**EXERCISE PROMPT**
Show each line of the listing in which the word "accomplish" occurs.

**GIVEN DATA**
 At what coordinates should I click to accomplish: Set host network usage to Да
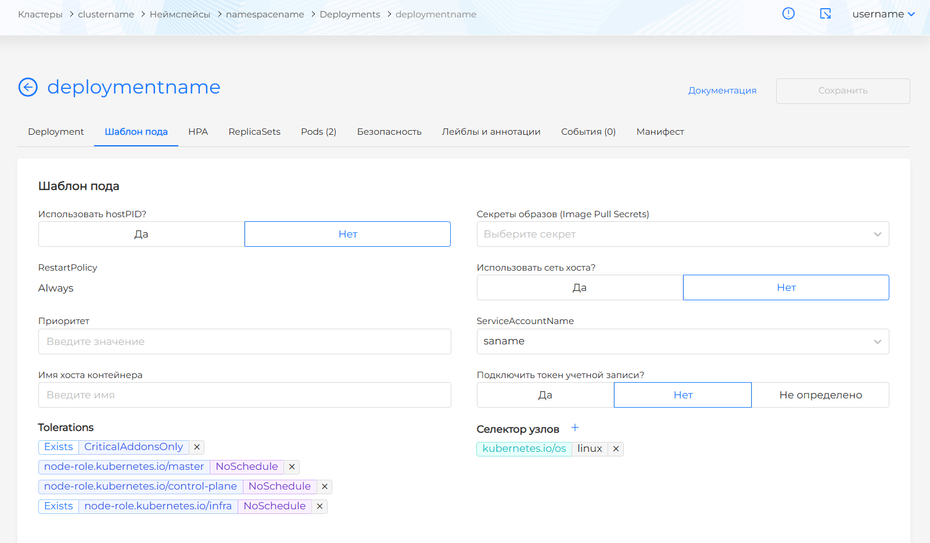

* * *

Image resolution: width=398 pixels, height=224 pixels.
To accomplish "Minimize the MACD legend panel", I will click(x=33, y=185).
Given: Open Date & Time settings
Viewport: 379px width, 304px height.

* * *

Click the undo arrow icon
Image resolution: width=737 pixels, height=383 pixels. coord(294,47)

**RESPONSE**
 At what coordinates should I click to accomplish: Set host network usage to Да
To accomplish "Minimize the MACD legend panel", I will click(x=33, y=185).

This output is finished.